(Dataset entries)
##############################
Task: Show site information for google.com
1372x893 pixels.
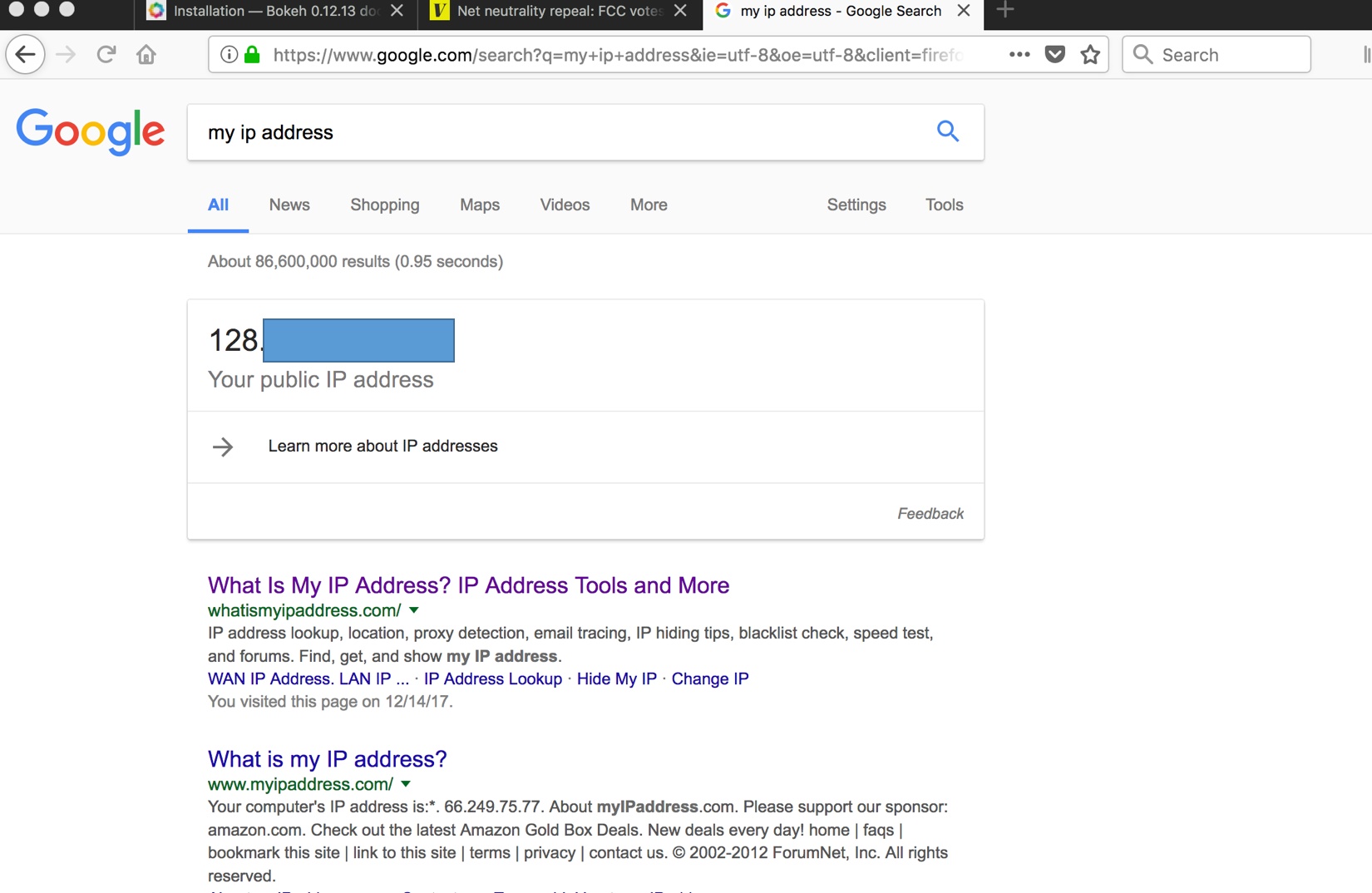Action: click(x=229, y=55)
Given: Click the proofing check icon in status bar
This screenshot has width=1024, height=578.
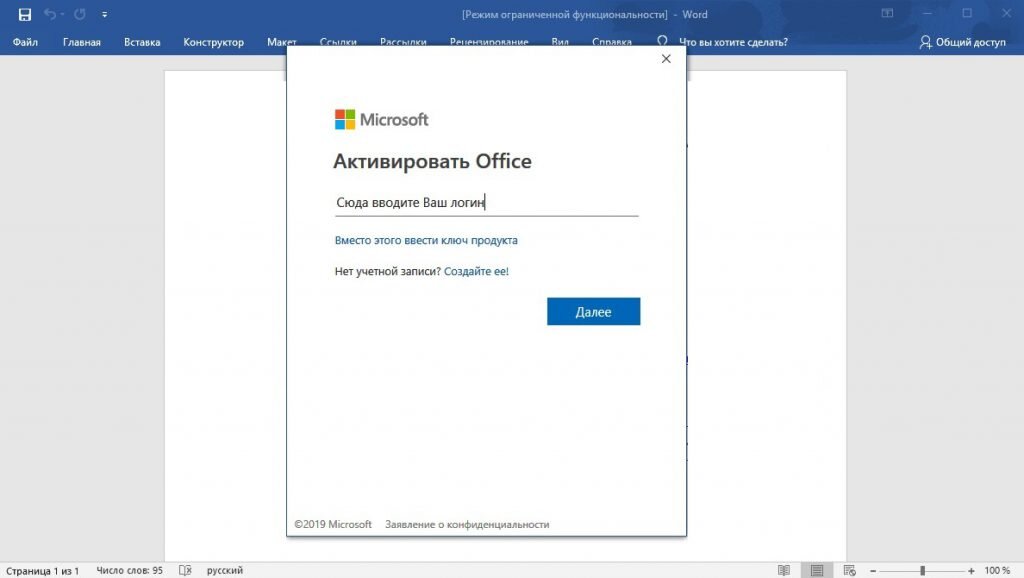Looking at the screenshot, I should click(x=185, y=570).
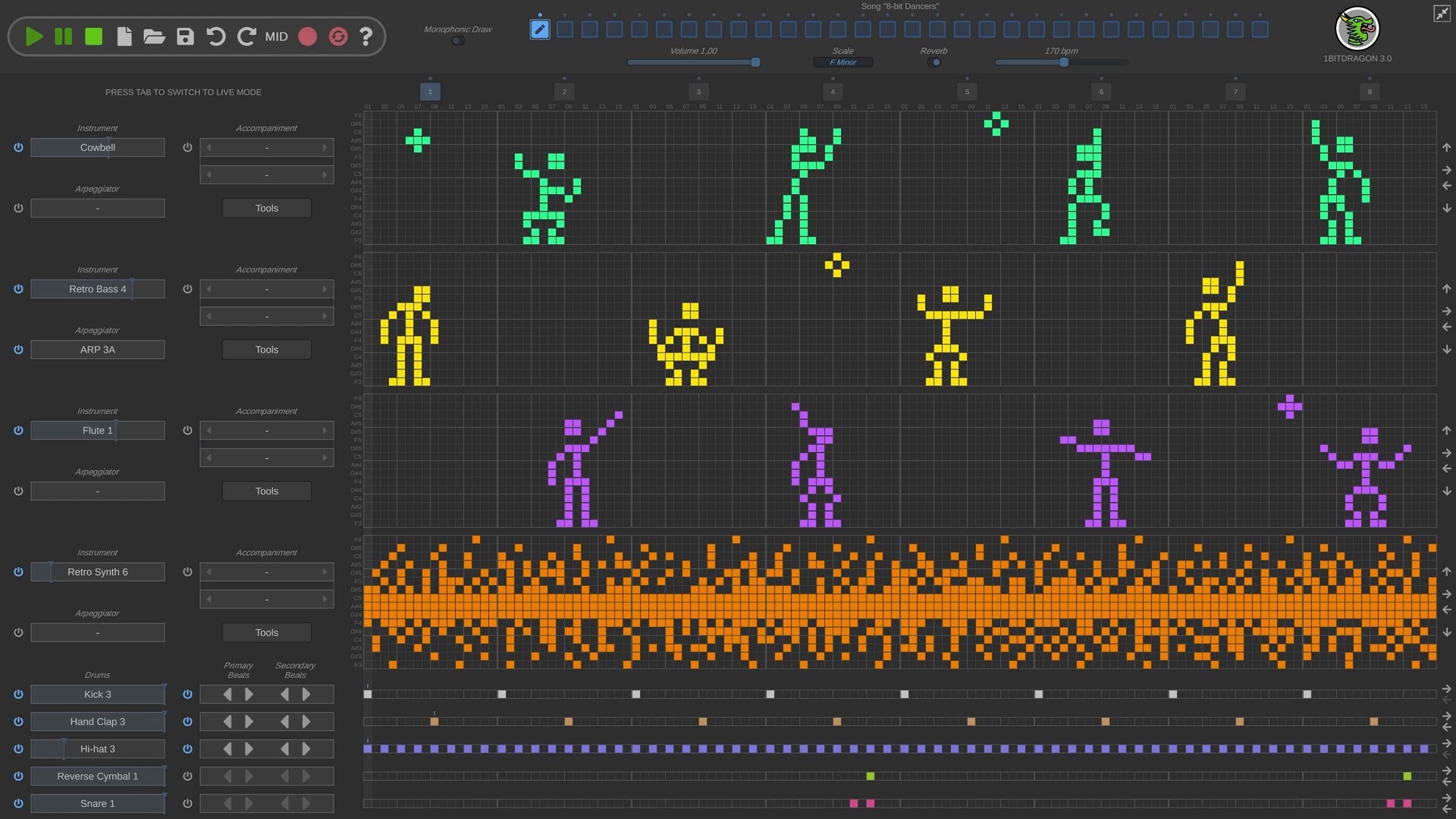Toggle Monophonic Draw
The image size is (1456, 819).
[x=457, y=40]
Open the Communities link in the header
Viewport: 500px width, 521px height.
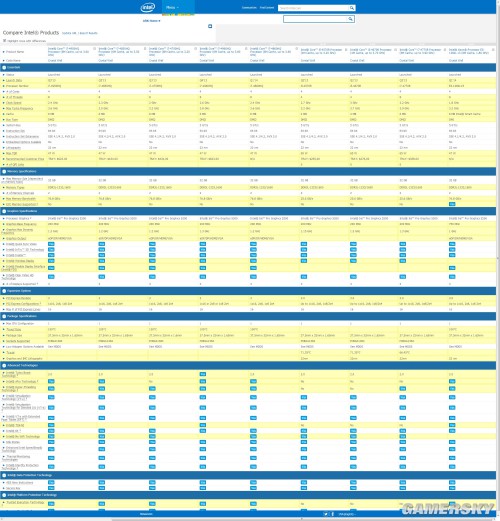tap(249, 8)

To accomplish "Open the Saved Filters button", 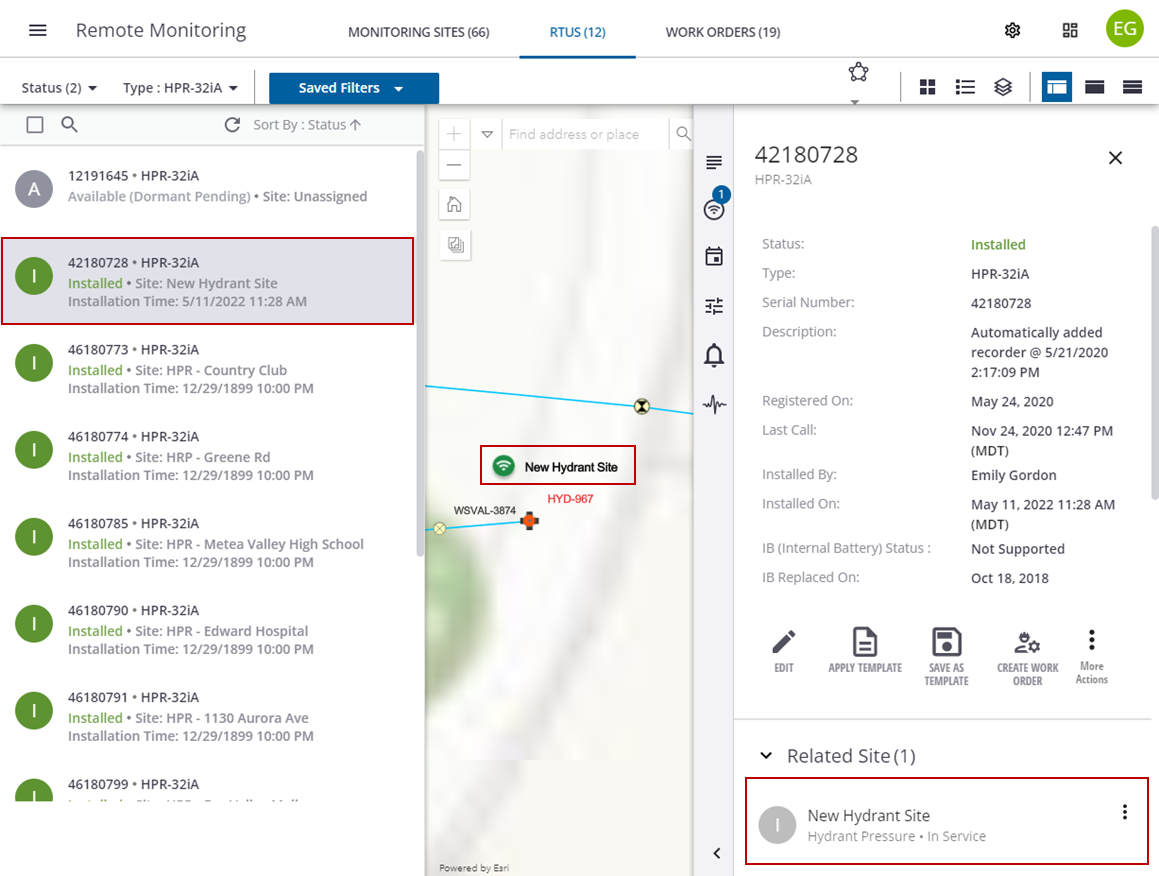I will (x=353, y=88).

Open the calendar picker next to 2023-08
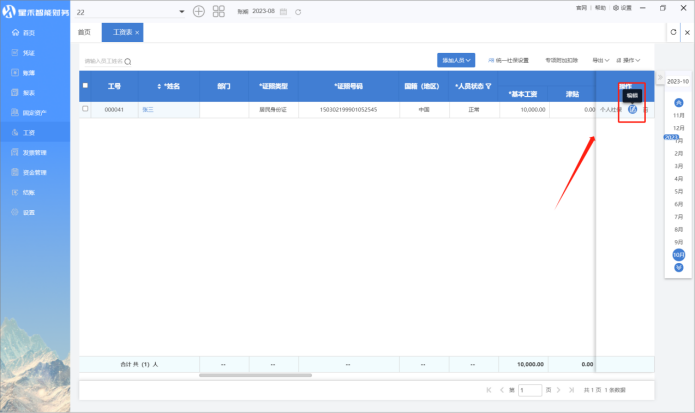pos(284,11)
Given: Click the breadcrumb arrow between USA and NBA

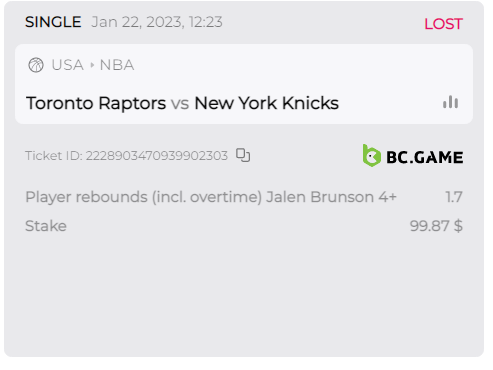Looking at the screenshot, I should click(92, 65).
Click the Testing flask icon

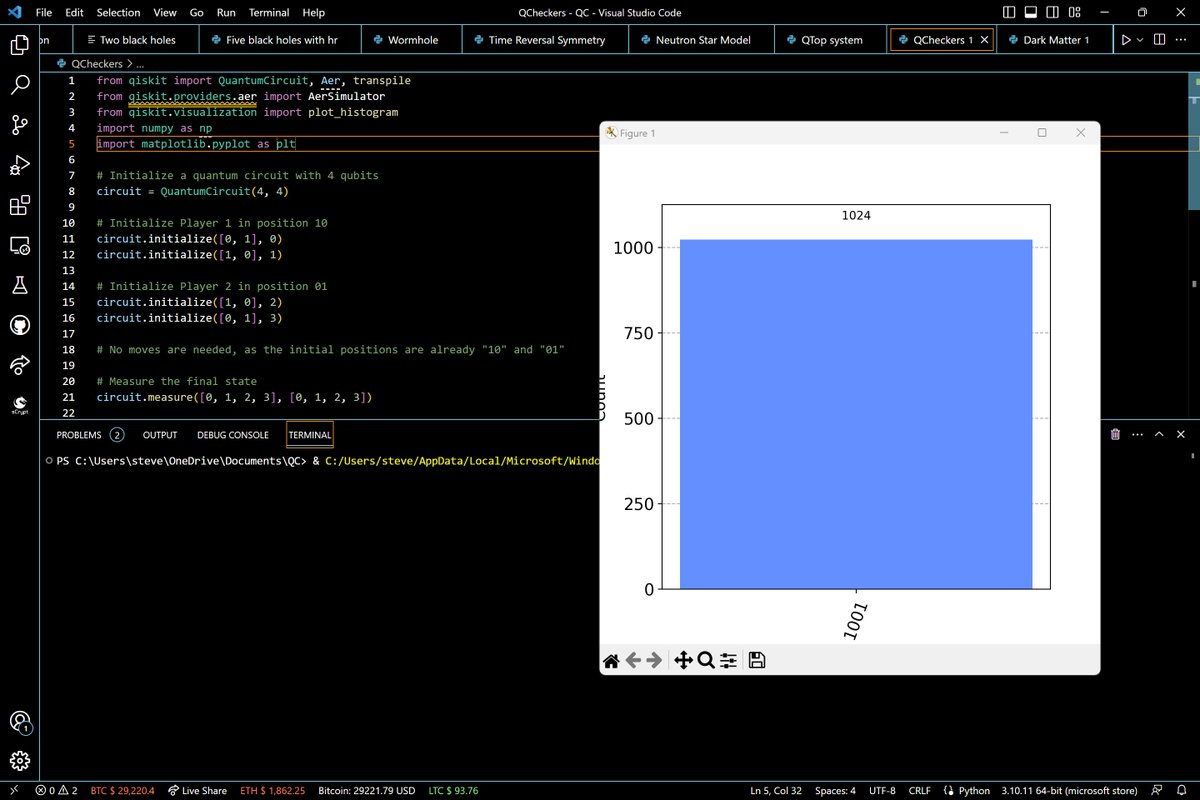click(19, 285)
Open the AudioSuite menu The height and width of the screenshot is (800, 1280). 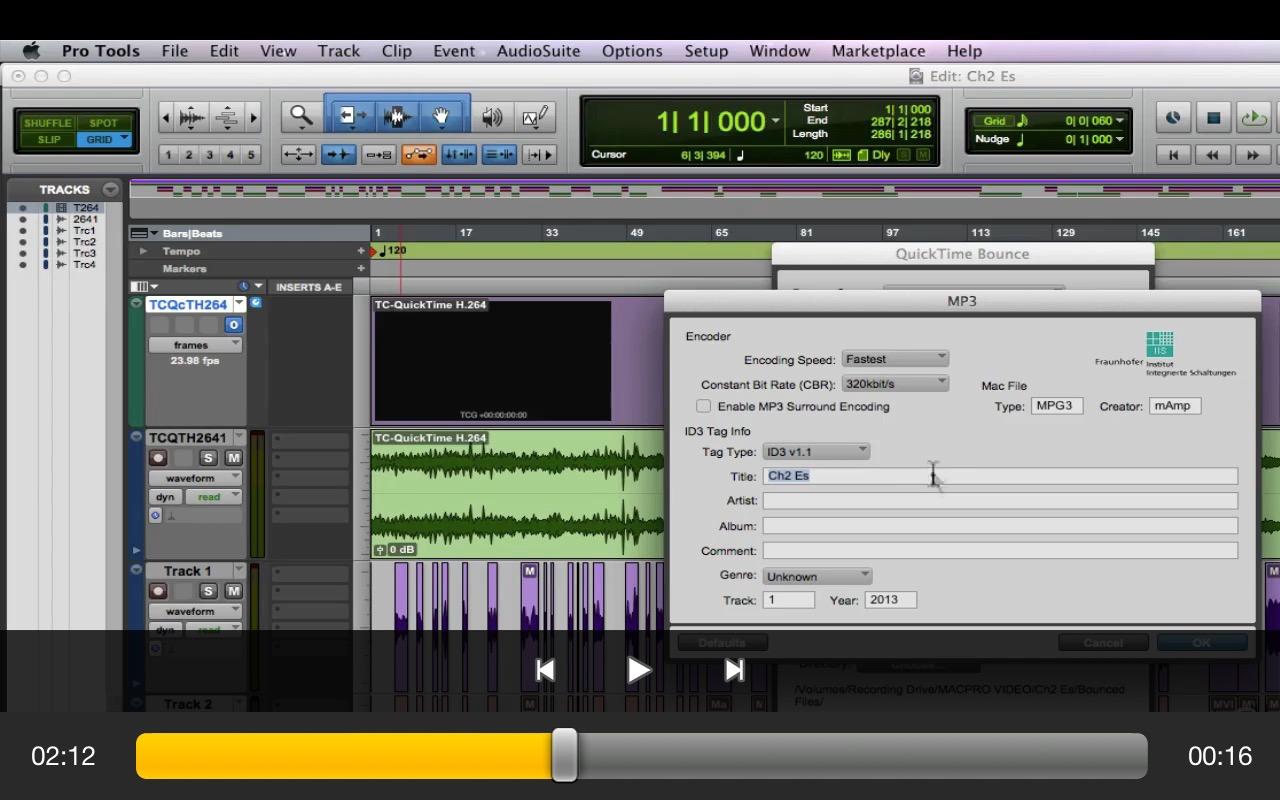(538, 51)
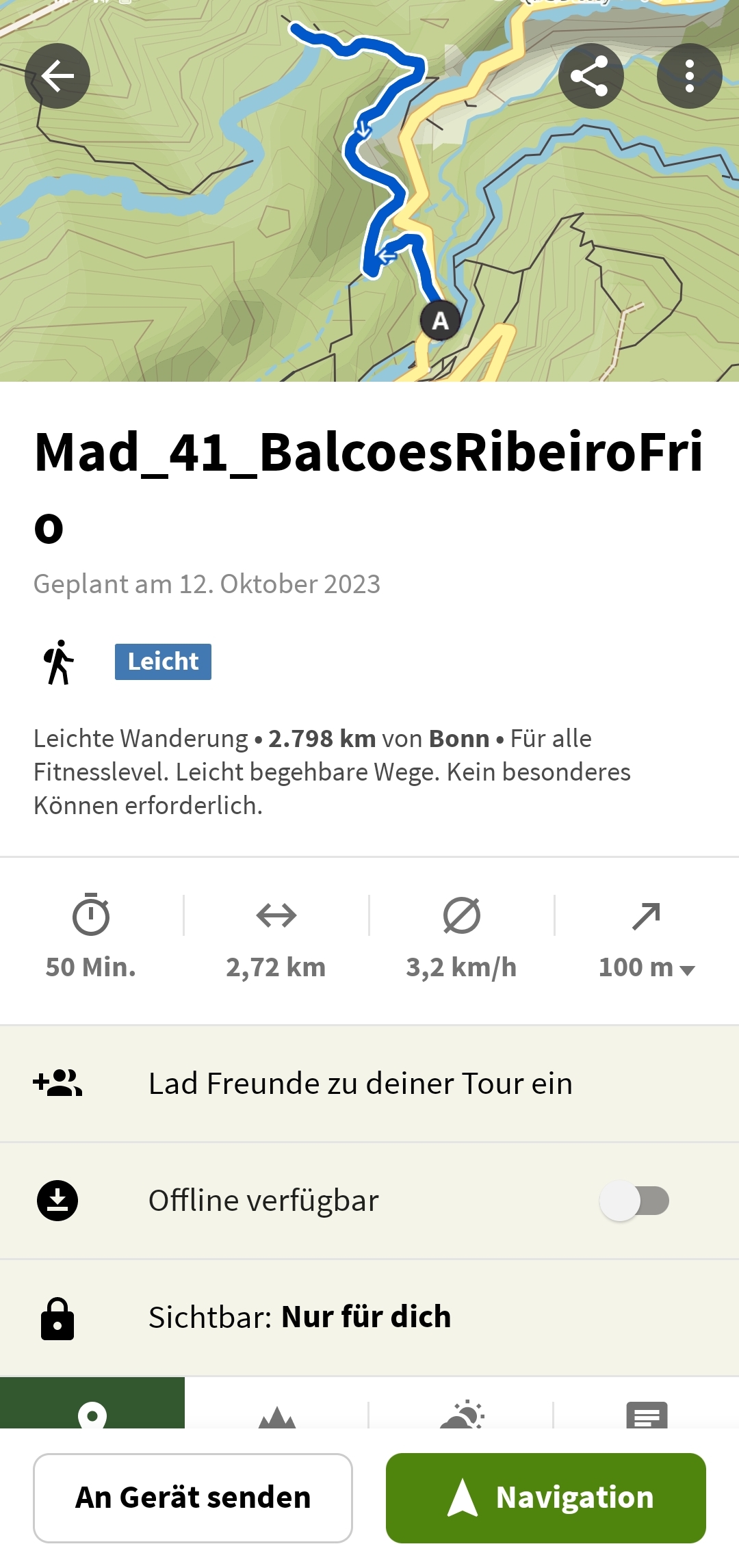Tap the start marker A on map
The height and width of the screenshot is (1568, 739).
(x=440, y=320)
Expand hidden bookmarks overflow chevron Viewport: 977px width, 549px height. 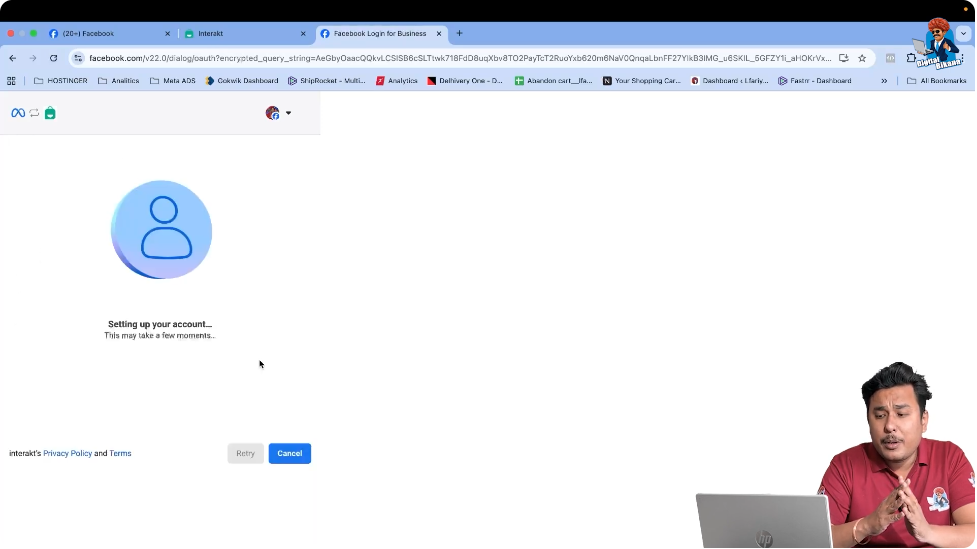coord(884,80)
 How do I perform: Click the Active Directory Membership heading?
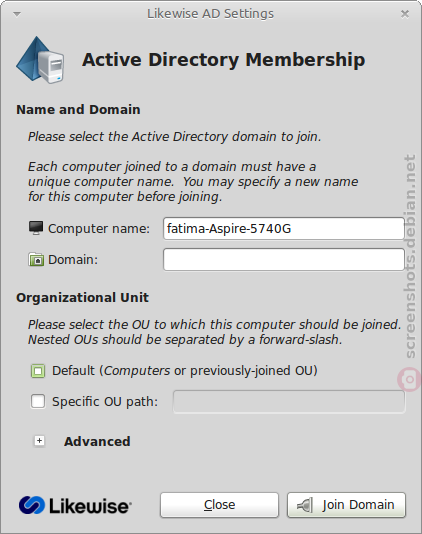coord(223,60)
##############################
Rescale the part that opens with the line containing "How do I perform: Click" and closes with the end of the rows: repeat those lines with their requests, multiply every coordinate in the answers by 0.95, and round each result to a whole number, with halves rounded up. Leave the pictures out of your answer.

 How do I perform: Click the Active Directory Membership heading?
coord(212,57)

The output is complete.